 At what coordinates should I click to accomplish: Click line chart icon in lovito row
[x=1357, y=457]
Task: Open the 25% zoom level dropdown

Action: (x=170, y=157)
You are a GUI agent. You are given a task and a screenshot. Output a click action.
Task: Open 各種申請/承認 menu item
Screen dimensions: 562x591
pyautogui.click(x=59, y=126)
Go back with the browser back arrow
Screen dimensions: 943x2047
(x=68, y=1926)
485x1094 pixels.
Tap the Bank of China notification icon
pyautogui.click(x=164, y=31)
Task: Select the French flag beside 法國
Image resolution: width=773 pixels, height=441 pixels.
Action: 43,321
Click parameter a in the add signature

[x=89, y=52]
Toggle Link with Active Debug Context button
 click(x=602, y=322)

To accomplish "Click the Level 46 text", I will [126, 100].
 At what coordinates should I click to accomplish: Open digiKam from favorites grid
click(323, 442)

- **Exercise brief**
Copy the data above, swapping each "icon" for "symbol" and leaving everything else unchanged.

- **Result of this exercise**
 At what coordinates should I click to accomplish: Click line chart symbol in lovito row
[x=1357, y=457]
Task: Open the 25% zoom level dropdown

Action: (x=170, y=157)
You are a GUI agent. You are given a task and a screenshot. Output a click action.
Task: Open 各種申請/承認 menu item
Screen dimensions: 562x591
pyautogui.click(x=59, y=126)
Go back with the browser back arrow
Screen dimensions: 943x2047
(x=68, y=1926)
485x1094 pixels.
Tap the Bank of China notification symbol
pyautogui.click(x=164, y=31)
Task: Select the French flag beside 法國
Image resolution: width=773 pixels, height=441 pixels.
Action: 43,321
Click parameter a in the add signature

[x=89, y=52]
Toggle Link with Active Debug Context button
 click(x=602, y=322)

To accomplish "Click the Level 46 text", I will [126, 100].
 At what coordinates should I click to accomplish: Open digiKam from favorites grid
click(323, 442)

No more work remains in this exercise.